▸ **YOUR TASK**
Look below for the line containing "Click the Nama column header"; from there through the line containing "Given: Toggle the", both lines included, please set down each line exactly and nothing else.

------------------------------------

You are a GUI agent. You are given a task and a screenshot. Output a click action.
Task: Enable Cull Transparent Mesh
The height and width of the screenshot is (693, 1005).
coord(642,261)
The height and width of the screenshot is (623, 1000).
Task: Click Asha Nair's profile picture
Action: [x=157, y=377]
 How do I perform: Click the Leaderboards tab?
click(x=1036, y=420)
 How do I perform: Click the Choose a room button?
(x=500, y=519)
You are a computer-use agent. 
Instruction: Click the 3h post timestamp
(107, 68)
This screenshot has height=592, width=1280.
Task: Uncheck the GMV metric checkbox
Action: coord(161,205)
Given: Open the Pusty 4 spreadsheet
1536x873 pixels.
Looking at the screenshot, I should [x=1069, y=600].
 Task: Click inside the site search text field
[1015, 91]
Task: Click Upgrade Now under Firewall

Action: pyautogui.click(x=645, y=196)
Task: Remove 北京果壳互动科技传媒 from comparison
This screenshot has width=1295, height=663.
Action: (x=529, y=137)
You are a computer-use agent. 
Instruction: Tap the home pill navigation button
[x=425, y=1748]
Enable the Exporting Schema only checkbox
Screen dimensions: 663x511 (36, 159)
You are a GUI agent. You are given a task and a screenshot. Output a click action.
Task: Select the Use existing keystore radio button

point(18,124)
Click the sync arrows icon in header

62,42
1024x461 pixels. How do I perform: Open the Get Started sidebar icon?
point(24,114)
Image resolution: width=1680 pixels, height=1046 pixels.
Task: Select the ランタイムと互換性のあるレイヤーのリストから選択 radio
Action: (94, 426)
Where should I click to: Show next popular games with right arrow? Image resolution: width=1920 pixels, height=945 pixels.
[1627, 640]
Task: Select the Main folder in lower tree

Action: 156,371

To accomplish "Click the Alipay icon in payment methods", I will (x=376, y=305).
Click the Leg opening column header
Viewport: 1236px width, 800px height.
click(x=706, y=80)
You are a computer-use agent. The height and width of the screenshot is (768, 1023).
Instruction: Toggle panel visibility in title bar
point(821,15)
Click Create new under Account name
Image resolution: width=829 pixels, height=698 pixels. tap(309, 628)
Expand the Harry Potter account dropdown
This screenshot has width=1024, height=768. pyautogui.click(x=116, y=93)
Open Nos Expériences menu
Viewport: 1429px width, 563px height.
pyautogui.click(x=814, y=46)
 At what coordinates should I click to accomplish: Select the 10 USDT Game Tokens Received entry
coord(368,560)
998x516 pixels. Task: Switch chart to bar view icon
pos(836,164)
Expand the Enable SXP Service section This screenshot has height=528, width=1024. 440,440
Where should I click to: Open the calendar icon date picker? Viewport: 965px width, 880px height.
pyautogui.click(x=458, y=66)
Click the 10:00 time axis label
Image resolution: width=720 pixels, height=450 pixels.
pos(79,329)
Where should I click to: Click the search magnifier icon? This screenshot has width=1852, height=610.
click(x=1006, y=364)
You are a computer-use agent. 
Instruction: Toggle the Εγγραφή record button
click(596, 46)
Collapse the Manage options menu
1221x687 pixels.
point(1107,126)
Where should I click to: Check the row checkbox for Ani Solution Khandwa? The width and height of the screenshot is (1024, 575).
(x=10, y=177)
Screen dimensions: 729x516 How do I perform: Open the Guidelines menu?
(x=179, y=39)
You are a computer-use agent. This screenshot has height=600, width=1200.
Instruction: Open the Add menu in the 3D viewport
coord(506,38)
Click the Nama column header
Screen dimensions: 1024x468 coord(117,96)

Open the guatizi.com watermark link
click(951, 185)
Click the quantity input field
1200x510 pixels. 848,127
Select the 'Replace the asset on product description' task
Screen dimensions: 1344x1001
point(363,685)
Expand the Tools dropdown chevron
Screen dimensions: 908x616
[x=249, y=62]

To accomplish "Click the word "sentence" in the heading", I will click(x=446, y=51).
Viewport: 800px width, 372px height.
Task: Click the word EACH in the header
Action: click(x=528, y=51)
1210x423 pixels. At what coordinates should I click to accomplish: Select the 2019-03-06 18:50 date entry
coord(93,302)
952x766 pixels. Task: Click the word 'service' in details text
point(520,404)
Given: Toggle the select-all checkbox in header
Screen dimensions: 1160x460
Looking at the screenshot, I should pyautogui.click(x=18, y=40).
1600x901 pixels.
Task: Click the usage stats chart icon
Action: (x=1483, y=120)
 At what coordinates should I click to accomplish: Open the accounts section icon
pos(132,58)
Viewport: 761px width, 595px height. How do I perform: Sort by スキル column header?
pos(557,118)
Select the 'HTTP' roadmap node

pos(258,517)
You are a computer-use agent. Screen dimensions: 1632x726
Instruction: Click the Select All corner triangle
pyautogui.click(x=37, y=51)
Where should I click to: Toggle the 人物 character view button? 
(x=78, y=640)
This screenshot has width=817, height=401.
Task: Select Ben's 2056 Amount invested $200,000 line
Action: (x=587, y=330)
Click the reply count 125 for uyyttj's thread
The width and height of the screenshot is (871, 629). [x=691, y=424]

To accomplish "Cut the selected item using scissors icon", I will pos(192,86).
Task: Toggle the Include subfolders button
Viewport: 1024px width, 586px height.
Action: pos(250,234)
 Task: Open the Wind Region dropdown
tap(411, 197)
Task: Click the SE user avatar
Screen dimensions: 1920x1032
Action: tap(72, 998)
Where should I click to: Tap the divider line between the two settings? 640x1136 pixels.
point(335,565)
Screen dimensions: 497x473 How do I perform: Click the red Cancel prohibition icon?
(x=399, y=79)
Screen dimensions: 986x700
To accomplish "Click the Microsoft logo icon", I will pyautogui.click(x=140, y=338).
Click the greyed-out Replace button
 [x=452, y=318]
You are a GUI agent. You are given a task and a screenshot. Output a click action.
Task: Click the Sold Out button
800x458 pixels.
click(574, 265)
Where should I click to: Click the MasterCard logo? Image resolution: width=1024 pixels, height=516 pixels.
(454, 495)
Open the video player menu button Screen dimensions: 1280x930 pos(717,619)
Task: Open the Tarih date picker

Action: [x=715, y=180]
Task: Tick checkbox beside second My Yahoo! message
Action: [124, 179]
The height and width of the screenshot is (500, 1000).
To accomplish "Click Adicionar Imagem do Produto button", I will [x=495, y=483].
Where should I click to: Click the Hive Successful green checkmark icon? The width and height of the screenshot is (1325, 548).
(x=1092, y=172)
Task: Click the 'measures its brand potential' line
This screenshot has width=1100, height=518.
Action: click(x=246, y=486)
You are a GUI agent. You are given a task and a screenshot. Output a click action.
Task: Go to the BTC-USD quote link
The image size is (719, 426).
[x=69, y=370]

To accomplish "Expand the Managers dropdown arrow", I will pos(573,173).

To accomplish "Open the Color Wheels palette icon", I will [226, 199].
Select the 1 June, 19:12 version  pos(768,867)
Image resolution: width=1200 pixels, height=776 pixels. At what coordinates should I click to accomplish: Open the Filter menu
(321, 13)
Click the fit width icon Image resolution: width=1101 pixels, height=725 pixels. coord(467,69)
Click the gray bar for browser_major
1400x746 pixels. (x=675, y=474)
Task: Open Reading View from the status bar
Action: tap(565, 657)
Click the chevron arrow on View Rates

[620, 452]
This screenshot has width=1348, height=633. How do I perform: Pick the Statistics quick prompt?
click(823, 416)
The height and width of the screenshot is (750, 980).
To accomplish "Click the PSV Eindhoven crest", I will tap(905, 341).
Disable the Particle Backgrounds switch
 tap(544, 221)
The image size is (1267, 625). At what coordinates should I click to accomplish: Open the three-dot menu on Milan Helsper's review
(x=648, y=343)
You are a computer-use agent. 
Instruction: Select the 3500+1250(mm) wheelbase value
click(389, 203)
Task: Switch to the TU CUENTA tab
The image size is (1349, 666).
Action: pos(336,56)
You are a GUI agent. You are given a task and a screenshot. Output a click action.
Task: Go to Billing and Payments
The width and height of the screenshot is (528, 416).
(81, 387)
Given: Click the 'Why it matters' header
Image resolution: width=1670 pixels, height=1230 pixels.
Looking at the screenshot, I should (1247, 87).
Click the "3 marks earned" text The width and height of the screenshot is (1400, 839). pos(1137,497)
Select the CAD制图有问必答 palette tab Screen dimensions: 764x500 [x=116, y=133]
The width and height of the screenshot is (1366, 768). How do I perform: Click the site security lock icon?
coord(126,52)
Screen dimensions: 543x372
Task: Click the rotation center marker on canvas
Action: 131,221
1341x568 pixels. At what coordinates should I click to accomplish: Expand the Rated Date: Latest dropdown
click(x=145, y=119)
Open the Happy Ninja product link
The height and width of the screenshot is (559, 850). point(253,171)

------------------------------------

▸ **RESPONSE**
Click the Nama column header
Screen dimensions: 1024x468 coord(117,96)

Open the guatizi.com watermark link
click(951, 185)
Click the quantity input field
1200x510 pixels. 848,127
Select the 'Replace the asset on product description' task
Screen dimensions: 1344x1001
point(363,685)
Expand the Tools dropdown chevron
Screen dimensions: 908x616
[x=249, y=62]

To accomplish "Click the word "sentence" in the heading", I will click(x=446, y=51).
Viewport: 800px width, 372px height.
Task: Click the word EACH in the header
Action: click(x=528, y=51)
1210x423 pixels. At what coordinates should I click to accomplish: Select the 2019-03-06 18:50 date entry
coord(93,302)
952x766 pixels. Task: Click the word 'service' in details text
point(520,404)
Given: Toggle the select-all checkbox in header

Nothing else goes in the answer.